FFmpeg’s 21 Zero-Day Vulnerabilities Expose Systems to Remote Code Execution
In a significant cybersecurity development, an autonomous security agent has identified 21 zero-day vulnerabilities within FFmpeg, the globally utilized media processing library. Among these, a critical heap buffer overflow vulnerability has been discovered, which can be exploited with a mere 183-byte network packet, potentially leading to remote code execution (RCE).
FFmpeg’s Pervasive Role in Media Processing
FFmpeg is integral to media processing across various platforms, including web browsers, streaming services, surveillance systems, and cloud infrastructures. Its extensive codebase, comprising approximately 1.5 million lines of optimized C code, supports the parsing of numerous complex media formats. Despite over two decades of rigorous testing and manual audits, these newly discovered vulnerabilities highlight persistent security challenges.
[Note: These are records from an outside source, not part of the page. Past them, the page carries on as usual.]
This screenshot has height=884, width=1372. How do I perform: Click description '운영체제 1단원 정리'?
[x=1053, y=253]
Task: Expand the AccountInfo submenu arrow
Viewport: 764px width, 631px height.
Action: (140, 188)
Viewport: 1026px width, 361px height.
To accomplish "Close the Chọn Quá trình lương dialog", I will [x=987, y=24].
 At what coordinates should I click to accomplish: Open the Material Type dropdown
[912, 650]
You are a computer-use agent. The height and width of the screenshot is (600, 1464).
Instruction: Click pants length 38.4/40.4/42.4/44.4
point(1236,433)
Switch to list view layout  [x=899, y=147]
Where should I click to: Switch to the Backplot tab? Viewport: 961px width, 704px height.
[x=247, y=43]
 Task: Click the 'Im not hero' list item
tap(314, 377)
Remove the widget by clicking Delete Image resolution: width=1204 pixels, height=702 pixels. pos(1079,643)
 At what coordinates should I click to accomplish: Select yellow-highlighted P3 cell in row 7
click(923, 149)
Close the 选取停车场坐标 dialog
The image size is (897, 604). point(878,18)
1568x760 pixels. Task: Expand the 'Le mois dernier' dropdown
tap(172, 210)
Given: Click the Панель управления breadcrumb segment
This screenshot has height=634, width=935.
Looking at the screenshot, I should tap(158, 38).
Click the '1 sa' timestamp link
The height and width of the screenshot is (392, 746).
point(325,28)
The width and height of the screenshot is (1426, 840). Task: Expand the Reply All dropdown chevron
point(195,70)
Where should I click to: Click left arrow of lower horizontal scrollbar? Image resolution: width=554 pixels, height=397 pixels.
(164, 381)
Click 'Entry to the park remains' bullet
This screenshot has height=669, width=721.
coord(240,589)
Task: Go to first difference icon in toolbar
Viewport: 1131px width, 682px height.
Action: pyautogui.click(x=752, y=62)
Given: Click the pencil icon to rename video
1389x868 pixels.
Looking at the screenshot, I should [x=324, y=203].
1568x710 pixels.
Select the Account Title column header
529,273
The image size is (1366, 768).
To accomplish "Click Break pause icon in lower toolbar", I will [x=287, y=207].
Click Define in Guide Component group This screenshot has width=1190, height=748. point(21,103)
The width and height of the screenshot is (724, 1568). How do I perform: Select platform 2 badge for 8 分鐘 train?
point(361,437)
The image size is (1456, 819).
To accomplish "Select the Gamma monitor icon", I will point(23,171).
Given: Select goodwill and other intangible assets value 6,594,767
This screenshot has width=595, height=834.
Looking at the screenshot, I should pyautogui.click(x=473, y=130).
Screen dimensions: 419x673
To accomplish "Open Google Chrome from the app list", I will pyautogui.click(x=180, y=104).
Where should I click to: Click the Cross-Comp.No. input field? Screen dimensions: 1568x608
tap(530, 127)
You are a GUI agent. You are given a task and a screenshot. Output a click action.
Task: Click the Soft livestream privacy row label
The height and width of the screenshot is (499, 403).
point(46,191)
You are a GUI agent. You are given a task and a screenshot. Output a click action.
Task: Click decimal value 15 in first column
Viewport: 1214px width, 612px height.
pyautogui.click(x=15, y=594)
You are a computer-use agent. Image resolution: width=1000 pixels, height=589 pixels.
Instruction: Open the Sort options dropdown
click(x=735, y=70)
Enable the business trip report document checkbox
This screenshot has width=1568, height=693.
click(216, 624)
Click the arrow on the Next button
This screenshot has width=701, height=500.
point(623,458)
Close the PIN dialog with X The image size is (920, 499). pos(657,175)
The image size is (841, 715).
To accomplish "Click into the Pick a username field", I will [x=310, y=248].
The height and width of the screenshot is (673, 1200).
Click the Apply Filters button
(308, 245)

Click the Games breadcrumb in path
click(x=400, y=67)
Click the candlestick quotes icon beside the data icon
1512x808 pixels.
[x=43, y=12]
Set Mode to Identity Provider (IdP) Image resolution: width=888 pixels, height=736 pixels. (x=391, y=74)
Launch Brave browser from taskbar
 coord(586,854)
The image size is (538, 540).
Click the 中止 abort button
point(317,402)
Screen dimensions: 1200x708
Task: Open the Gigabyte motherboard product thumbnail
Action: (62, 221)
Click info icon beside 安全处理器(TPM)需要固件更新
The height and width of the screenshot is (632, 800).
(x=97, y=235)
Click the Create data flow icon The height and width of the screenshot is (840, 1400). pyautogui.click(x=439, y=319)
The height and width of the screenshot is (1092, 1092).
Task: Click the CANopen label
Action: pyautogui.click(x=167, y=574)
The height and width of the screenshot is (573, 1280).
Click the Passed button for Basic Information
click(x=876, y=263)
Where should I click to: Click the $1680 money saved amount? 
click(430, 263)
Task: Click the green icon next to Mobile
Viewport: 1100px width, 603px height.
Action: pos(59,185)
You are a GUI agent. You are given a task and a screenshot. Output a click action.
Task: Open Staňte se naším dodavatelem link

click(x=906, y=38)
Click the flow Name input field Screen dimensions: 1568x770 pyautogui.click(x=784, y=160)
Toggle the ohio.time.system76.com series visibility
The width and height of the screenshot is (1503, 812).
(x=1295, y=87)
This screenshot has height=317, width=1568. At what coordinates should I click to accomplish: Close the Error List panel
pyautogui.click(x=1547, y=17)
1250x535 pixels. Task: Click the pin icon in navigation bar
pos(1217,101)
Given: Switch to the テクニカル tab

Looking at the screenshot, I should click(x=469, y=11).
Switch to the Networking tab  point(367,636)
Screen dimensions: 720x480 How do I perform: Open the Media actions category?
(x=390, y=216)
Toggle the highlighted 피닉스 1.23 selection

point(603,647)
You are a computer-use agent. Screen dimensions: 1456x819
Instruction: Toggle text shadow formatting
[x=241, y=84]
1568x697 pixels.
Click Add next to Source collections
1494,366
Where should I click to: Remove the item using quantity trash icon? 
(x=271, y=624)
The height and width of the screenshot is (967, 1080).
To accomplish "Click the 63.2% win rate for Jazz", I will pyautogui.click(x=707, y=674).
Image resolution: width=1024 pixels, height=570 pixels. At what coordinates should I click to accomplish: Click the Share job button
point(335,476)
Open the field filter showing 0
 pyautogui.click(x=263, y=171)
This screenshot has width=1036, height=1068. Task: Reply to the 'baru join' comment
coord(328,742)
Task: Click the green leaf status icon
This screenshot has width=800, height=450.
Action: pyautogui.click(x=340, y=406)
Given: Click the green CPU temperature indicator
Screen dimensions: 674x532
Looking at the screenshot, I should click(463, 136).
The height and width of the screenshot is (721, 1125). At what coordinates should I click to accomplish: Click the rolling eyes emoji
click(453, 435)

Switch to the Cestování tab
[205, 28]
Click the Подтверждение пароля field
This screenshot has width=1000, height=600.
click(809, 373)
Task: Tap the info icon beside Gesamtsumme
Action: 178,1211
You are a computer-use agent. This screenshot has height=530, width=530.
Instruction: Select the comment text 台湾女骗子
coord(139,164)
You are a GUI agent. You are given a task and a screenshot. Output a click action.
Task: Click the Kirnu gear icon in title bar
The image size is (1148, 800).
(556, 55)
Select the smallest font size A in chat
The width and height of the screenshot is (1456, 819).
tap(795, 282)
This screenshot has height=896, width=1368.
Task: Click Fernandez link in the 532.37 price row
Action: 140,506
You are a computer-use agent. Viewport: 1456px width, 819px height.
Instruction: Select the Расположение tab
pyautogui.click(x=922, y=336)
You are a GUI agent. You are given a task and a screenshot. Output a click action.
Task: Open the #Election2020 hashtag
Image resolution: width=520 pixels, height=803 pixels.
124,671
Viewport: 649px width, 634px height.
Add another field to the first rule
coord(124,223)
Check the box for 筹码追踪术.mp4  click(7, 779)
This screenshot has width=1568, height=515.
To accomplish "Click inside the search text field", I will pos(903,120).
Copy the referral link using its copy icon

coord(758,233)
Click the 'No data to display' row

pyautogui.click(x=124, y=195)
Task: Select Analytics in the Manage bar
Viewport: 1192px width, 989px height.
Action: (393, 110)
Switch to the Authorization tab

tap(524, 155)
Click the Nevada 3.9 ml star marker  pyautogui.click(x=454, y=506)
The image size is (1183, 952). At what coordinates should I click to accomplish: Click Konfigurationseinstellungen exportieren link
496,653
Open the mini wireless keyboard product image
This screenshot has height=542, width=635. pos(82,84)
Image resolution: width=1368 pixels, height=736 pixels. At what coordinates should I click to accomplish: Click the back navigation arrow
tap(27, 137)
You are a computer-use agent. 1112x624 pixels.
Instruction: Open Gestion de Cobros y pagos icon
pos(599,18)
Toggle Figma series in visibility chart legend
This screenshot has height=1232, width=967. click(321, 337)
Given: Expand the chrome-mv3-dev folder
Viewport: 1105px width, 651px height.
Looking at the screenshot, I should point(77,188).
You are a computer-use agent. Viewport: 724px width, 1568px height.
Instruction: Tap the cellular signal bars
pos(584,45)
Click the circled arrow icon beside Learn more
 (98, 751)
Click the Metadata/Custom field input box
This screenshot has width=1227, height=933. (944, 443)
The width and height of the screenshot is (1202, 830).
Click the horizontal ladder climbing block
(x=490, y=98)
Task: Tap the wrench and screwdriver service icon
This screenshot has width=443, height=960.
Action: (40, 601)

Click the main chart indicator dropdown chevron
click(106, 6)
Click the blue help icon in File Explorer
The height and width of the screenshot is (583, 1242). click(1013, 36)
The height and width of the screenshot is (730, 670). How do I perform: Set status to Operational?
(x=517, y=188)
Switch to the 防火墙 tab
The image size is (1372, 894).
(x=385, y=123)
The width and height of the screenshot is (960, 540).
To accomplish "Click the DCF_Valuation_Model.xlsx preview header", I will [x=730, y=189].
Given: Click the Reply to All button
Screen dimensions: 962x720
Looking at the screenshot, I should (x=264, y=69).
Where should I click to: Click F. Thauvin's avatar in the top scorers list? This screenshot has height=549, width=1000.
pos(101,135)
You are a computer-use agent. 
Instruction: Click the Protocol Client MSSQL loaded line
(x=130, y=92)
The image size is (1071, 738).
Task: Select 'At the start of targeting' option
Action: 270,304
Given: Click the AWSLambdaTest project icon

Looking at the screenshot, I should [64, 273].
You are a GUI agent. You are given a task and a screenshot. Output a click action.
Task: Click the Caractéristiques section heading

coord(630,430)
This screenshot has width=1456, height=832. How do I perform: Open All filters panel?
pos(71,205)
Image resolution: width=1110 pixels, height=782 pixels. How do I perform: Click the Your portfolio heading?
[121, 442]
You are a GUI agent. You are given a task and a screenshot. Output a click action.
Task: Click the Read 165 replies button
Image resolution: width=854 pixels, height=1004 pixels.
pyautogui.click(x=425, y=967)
Discovery and Analysis of the Vulnerabilities
Building upon previous research by Google’s Big Sleep team and Anthropic’s Mythos model, security firm Depthfirst deployed a specialized autonomous agent to scrutinize FFmpeg’s codebase. This agent conducted comprehensive threat modeling, tracing data flows, and validating the reachability of potential vulnerabilities. The result was the identification of 21 previously unknown zero-day vulnerabilities at an approximate cost of $1,000, significantly less than prior efforts.
Details of the Identified Vulnerabilities
The vulnerabilities span various components of FFmpeg, including the TS demuxer, VP9 decoder, RTP depacketizers, RTSP server, and RTMP client. Eight of these vulnerabilities have been assigned Common Vulnerabilities and Exposures (CVE) identifiers:
– CVE-2026-39210: Heap Buffer Overflow in the TS demuxer, introduced in 2010.
– CVE-2026-39211: Integer Overflow in swscale, introduced in 2010.
– CVE-2026-39212: Stack Overflow in ffmpeg_opt.c, a regression from July 2025.
– CVE-2026-39213: Heap Buffer Overflow in yuv4mpegenc, introduced in 2023.
– CVE-2026-39214: Stack Buffer Overflow in the SDT implementation, introduced in 2003 and latent for 23 years.
– CVE-2026-39215: Heap Buffer Overflow in update_mb_info(), introduced in 2012.
– CVE-2026-39216: Heap Buffer Overflow in img2enc.c, introduced in 2012.
– CVE-2026-39217: Heap Buffer Overflow in the VP9 decoder, a regression from March 2025.
Additional unassigned vulnerabilities were found in components such as the RTP AV1 depacketizer, AVI demuxer, CAF demuxer, RTSP SDP parser, RTMP client, and AVIF overlay path, some of which have remained dormant for over 15 years.
The Most Severe Vulnerability: DFVULN-127
The most critical of these findings, designated as DFVULN-127, is a heap buffer overflow in FFmpeg’s AV1 RTP depacketizer (libavformat/rtpdec_av1.c). This flaw arises from improper handling of Temporal Delimiter (TD) Open Bitstream Units (OBUs), which are markers separating video frames. When a TD is encountered, the code advances the write cursor by the attacker-specified obu_size without allocating corresponding memory or advancing the input pointer. This leads to two issues: the write cursor becomes corrupted, and the next iteration re-parses the TD’s bytes as a new OBU with attacker-controlled content. The resulting corruption affects an AVBuffer struct allocated immediately after the data buffer by FFmpeg’s posix_memalign-based allocator.
Implications and Recommendations
The discovery of these vulnerabilities underscores the critical need for continuous security assessments of widely used open-source libraries like FFmpeg. Organizations relying on FFmpeg for media processing should promptly apply patches and updates to mitigate potential exploitation risks. Additionally, developers are encouraged to implement robust input validation and memory management practices to prevent similar vulnerabilities in the future.